WORK ITEM
Look through the entries and report how many lines include the word "Image". Give the number alone.

TASK INPUT
◇ ◇ ◇ ◇ ◇ ◇ ◇
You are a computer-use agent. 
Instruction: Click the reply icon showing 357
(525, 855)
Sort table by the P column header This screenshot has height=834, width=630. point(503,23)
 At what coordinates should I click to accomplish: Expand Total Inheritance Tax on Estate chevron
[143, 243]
◇ ◇ ◇ ◇ ◇ ◇ ◇
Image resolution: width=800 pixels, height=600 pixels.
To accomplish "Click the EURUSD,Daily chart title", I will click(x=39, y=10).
◇ ◇ ◇ ◇ ◇ ◇ ◇
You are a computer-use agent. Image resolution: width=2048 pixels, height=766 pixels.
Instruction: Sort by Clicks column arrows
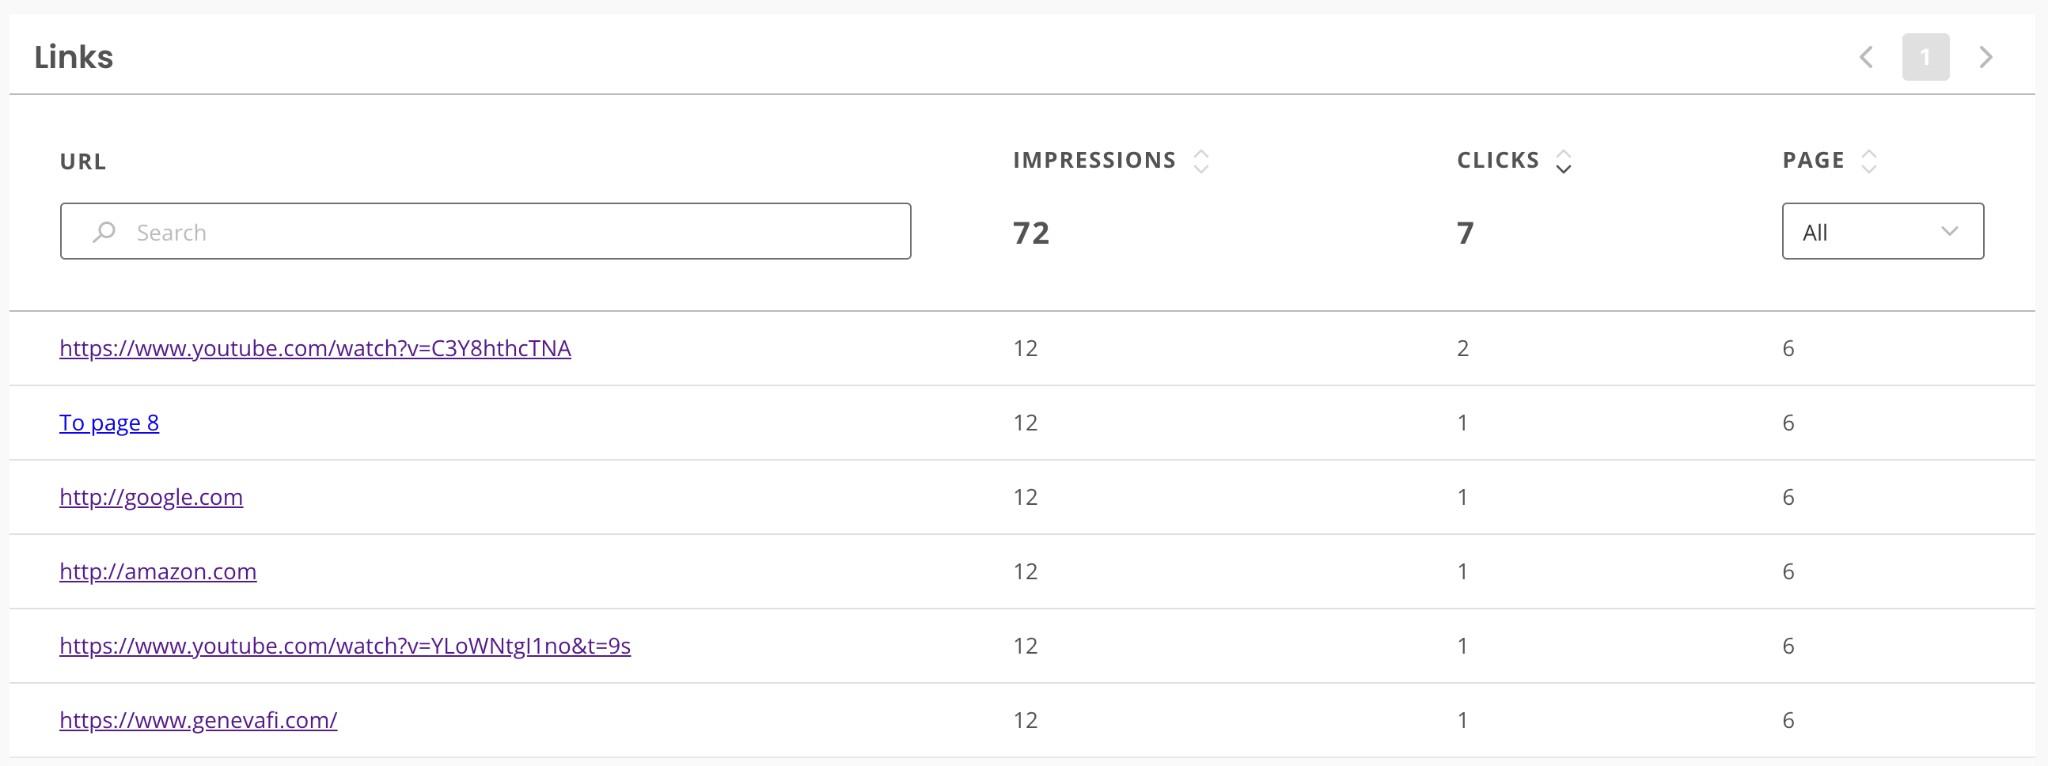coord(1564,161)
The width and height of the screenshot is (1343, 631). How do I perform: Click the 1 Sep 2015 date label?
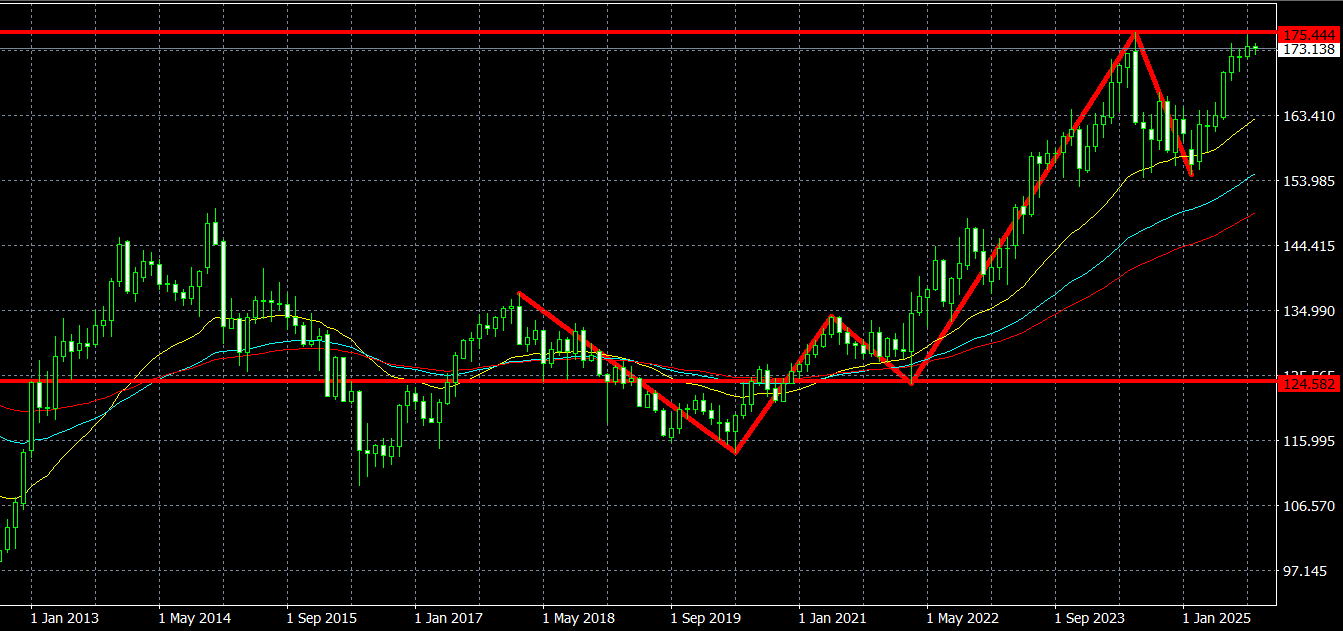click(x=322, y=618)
◇ ◇ ◇ ◇ ◇ ◇ ◇
TASK SOLUTION
2